Beyond the limit of human imagination

By our correspondents
April 26, 2017

LAHORE

Royaat Gallery’s latest show features fantastic works by the Italian painter, Maurizio Bosheri. 

Bosheri’s work is not only a testament to the wonder of nature, but also reflects a transcendent beauty, one that extends the limits of man’s imagination. Bosheri’s work seeks to capture and depict man’s awe of nature. Bosheri draws from a vibrant colour palate evocative of hyperrealism. In this exhibit, particularly striking is his depiction of the Princess Stephanie's Astrapia Bird. He casts its spectacular plums in the same transcendent glow as angel wings. Instead of depicting the bird in the backdrop of the horizon, he paints it against a resplendent green, buzzing with the most fantastical forms and symbols of life, some that are airborne and others that may very well swim in the primordial ocean depths. His ability to merge environments is what allows him to depict nature not as we see with our natural eye but instead through our mind’s eye.

 Bosheri’s paintings often depict a creature that has captured the human imagination, a marvel of evolution and the fastest land mammal in the world, the Cheetah. By placing him in a magical realm, Bosheri seeks to restore the mystique and awe of nature, a relationship that we have lost with the increasing encroachment of humans on nature and the commercial use of Cheetah print in ubiquitous novelty items.

 Bosheri’s unique ability to bring together new dimensions of nature is also evident in his juxtaposition of mystical animals that ordinarily would not inhabit the same space in nature. For instance, his birds of paradise hover close above the cheetah’s head, a harmony frozen in time that would be instantaneously shattered by motion.

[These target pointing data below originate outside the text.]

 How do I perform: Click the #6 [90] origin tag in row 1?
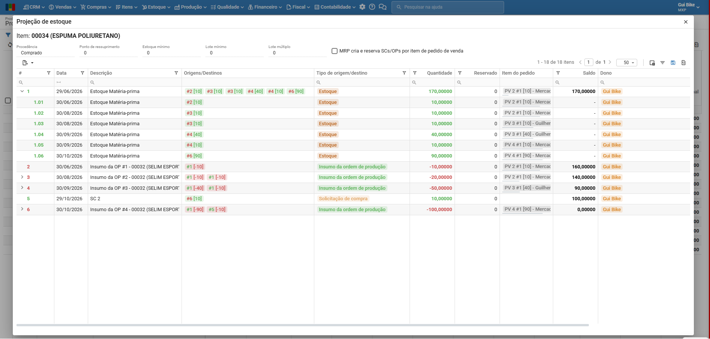296,92
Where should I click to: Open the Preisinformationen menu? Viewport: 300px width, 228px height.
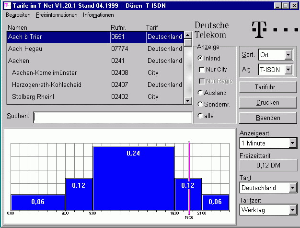click(57, 15)
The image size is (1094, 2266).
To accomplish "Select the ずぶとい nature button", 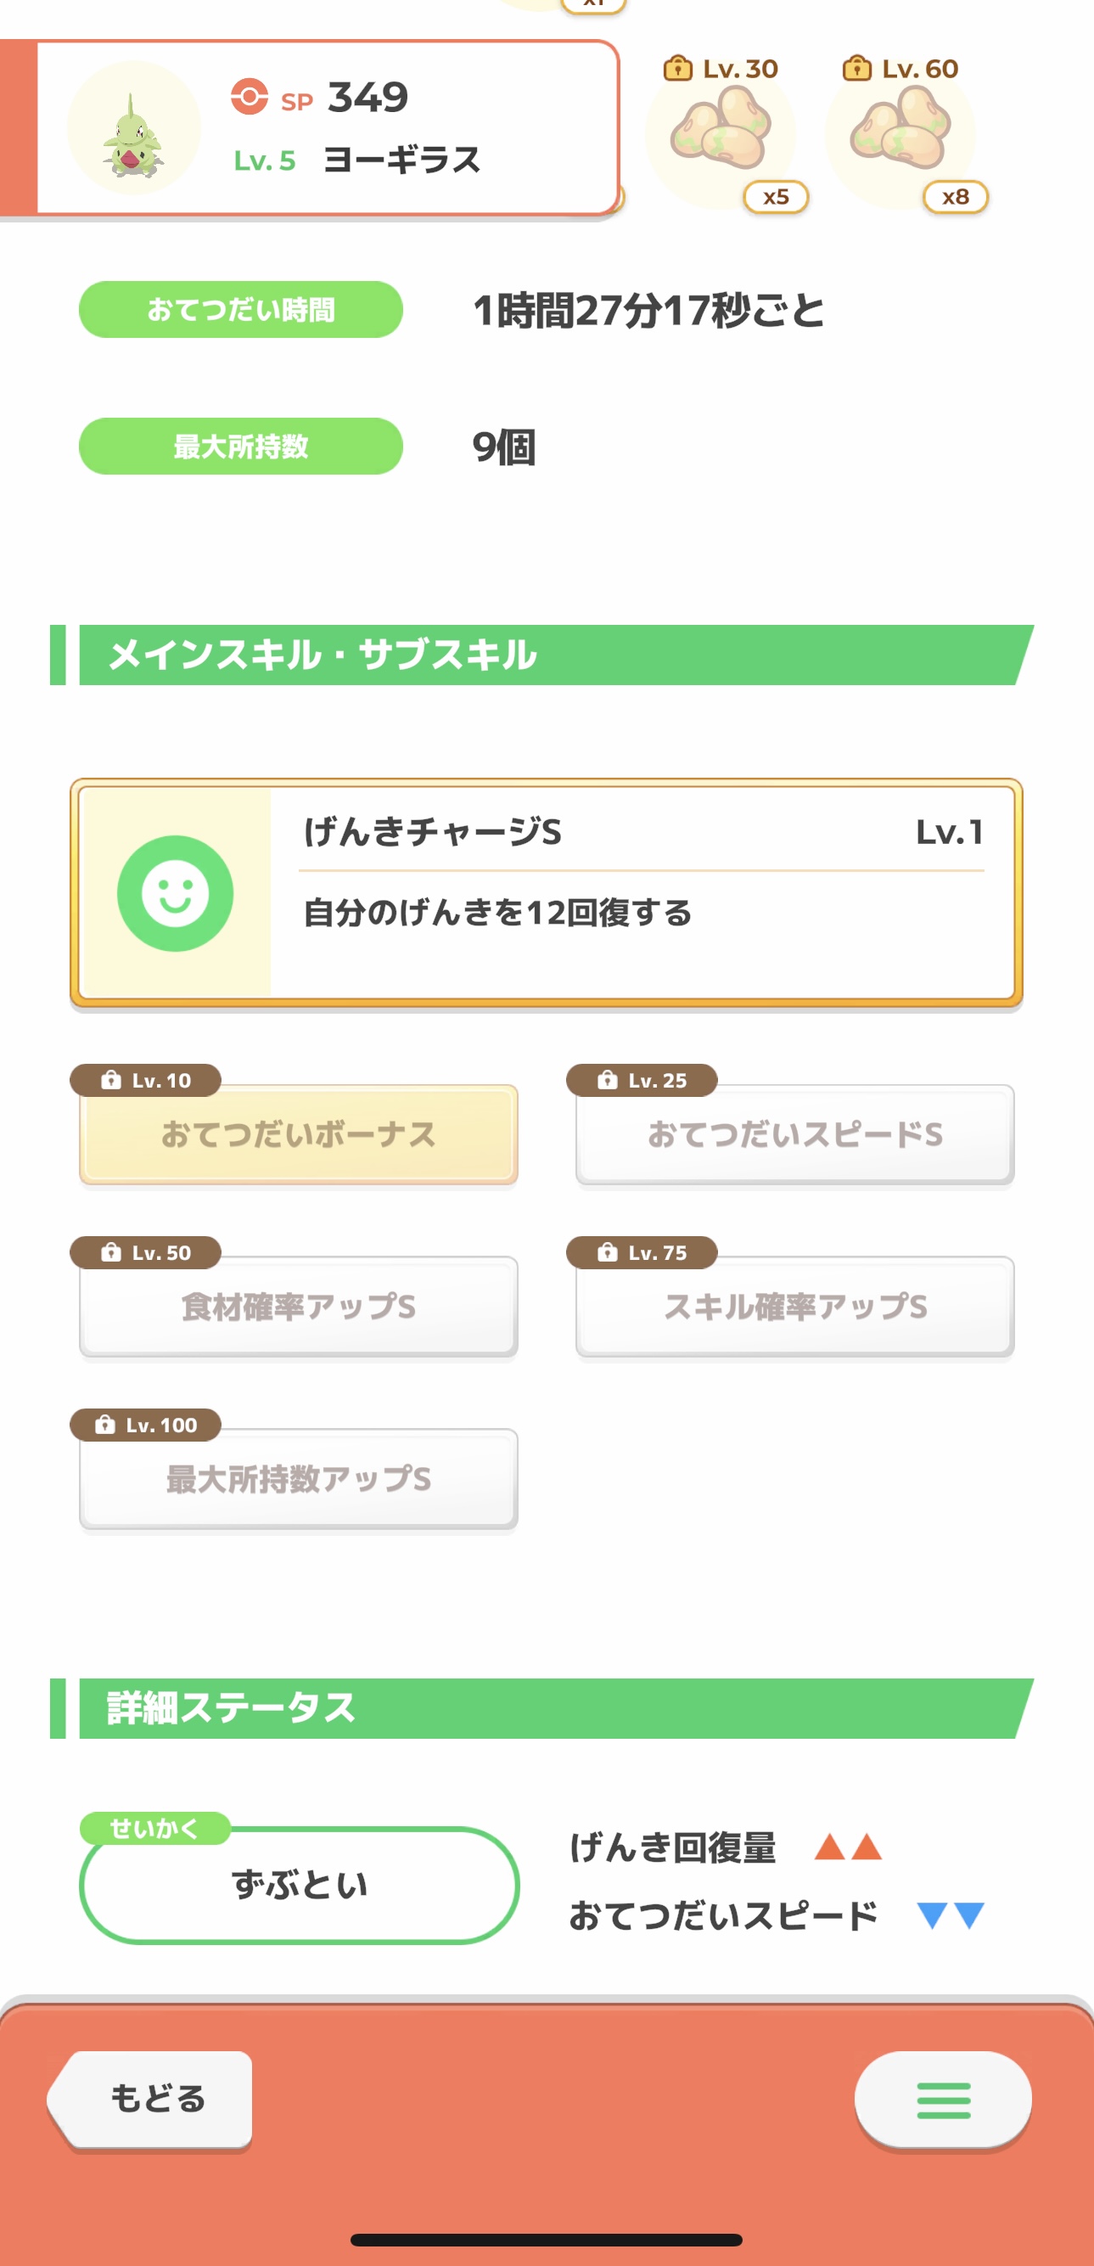I will point(299,1885).
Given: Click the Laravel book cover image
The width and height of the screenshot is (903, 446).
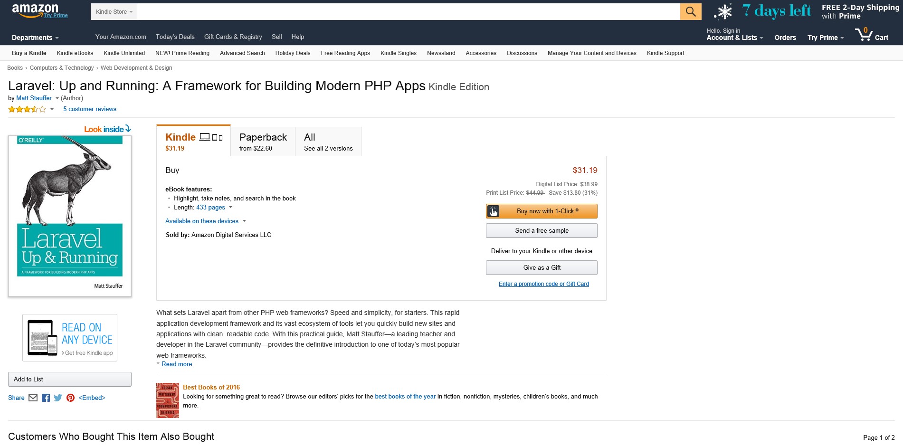Looking at the screenshot, I should (x=70, y=216).
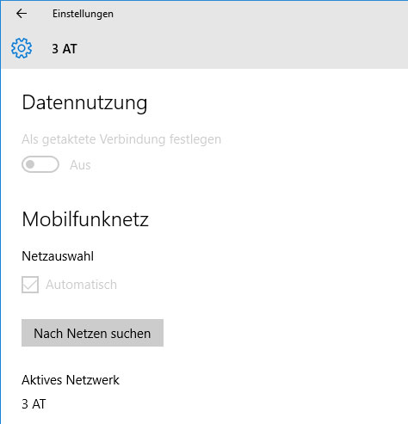Image resolution: width=408 pixels, height=424 pixels.
Task: Click the Aus label beside the switch
Action: point(80,165)
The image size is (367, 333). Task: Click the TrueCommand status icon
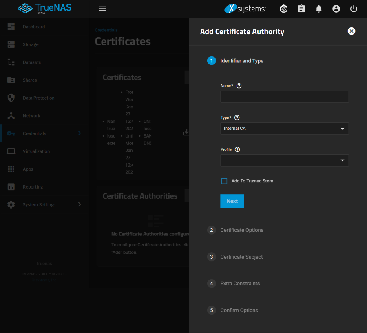pyautogui.click(x=284, y=9)
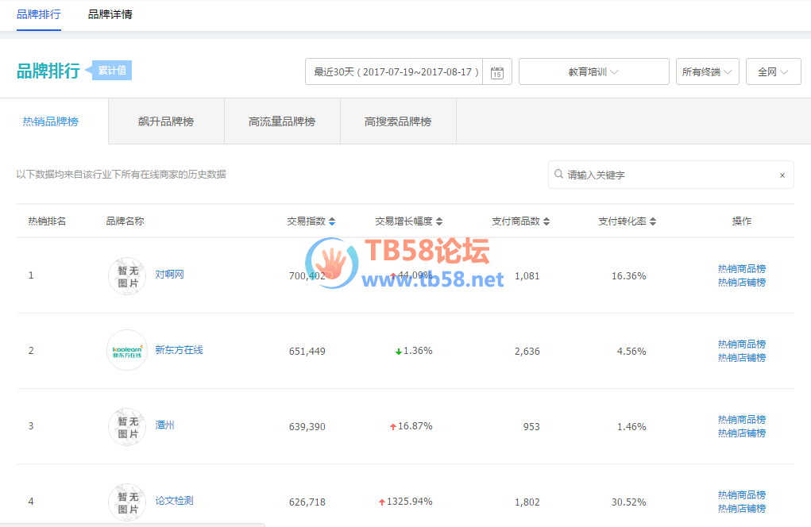Sort by 支付转化率 column arrows

653,221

However, in his illustration, Bosheri suspends these creatures in space and time, as if he had woven together a different reality—one that allows us to appreciate their timeless beauty.

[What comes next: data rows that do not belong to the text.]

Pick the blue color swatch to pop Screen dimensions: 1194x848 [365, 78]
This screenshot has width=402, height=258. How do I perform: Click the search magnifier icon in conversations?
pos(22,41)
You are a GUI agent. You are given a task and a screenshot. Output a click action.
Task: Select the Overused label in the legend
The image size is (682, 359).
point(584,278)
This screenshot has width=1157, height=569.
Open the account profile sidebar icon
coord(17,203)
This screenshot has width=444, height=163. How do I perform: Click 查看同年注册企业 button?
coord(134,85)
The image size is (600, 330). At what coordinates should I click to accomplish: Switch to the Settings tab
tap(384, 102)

 Bosheri’s figures have myriad layers—an underlying layer through which he creates luminesces or what he calls the “flash effect” through the use of an airbrush. Then, he outlines the image using oils and acrylic—an overlay that allows him to capture nature’s magic. And, he synthesizes the two through his use of decorative symbols, drawing on ancient ritualistic symbols—a dimension that highlights the mystical in nature. In his way, he reminds the viewers to preserve nature, as it is precious and increasingly under threat.

 Maurizio Boscheri is a self-taught artist and his works are displayed in American, Asian, and European collections. Bosheri’s painting will be on display from April 26, to May 10, 2017 from 11pm-7pm and by appointment.